La "Veuve noire" de la Côte d'Azur rejugée en appel

jeudi 10 janvier 2019 à 6:26 Par Marion Chantreau, France Bleu Azur et France Bleu

Ce jeudi débute le procès en appel de Patricia Dagorn, surnommée la "Veuve noire" de la Riviera. Cette femme de 58 ans a été condamnée il y a un an par la cour d'assises des Alpes-Maritimes à 22 ans de réclusion criminelle, reconnue coupable d'empoisonnements avec préméditation.
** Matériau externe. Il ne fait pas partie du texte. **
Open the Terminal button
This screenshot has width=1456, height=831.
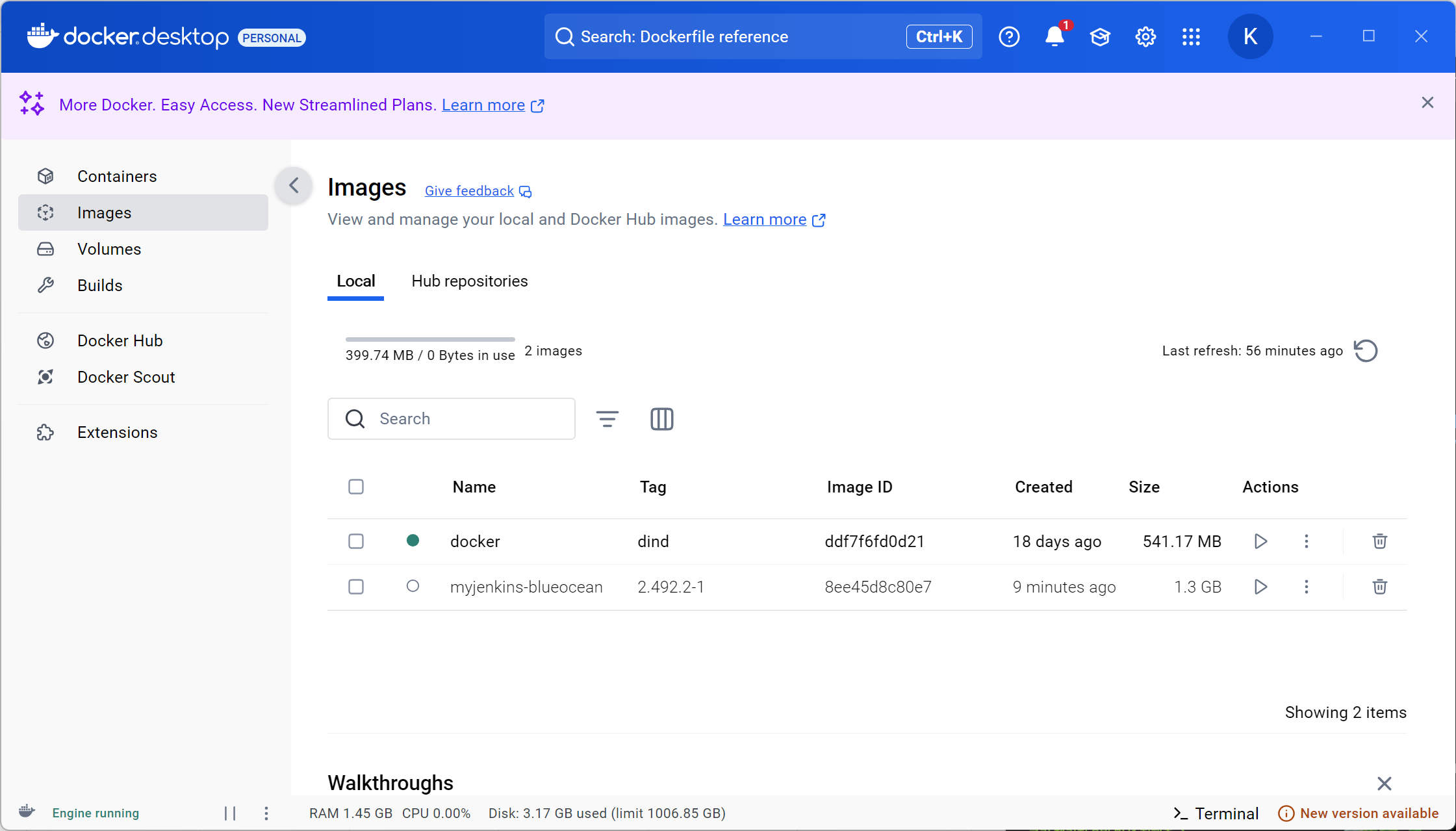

Patricia Dagorn sera rejugée devant la cour d'appel d'Aix-en-Provence durant quatre jours
Patricia Dagorn sera rejugée devant la cour d'appel d'Aix-en-Provence durant quatre jours © AFP - Valéry Hache

PACA, France

Le procès de Patricia Dagorn devant la cour d'appel d'Aix-en-Provence débute ce jeudi et va durer quatre jours. Il y a un an, la cour d'Assises des Alpes-Maritimes l'avait condamnée à 22 ans de réclusion criminelle. Elle avait été reconnue coupable d'avoir prémédité les empoisonnements de quatre hommes âgés. Ses victimes étaient des hommes seuls, vulnérables, résidant dans les Alpes-Maritimes et le Var. Entre 2011 et 2012, elle a tenté de leur soutirer de l'argent avant de leur administrer un anxiolytique à haute dose dans leur nourriture ou leur boisson. 
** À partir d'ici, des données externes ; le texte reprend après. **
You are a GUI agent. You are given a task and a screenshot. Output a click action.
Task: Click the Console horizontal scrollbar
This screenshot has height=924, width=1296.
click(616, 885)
L'une de ses victimes, Robert Vaux, âgé de 90 ans, assistera au procès. Il a passé trois mois auprès de Patricia Dagorn, s'est pris d'amour pour elle, jusqu'à ce que sa santé décline mais il a survécu. 

Robert Vaux

Ses avocats comptent bien plaider une nouvelle fois l'acquittement de Patricia Dagorn. Ce petit bout de femme avait déstabilisé les jurés l'an dernier. Elle avait réponse à tout, n'hésitait pas à couper la parole pour tenter maladroitement d'échapper aux accusations. Qualifiée de "psychopathe" par l'avocate générale, de "manipulatrice" par la partie civile, ses avocats espèrent renverser la vapeur, ils s'appuieront sur un manque de preuves, selon eux, concernant les décès de deux victimes, des analyses toxicologiques incomplètes. Ils décrivent leur cliente comme "inquiète et combative" avant le début de ce second procès. Elle conteste toujours les faits qui lui sont reprochés.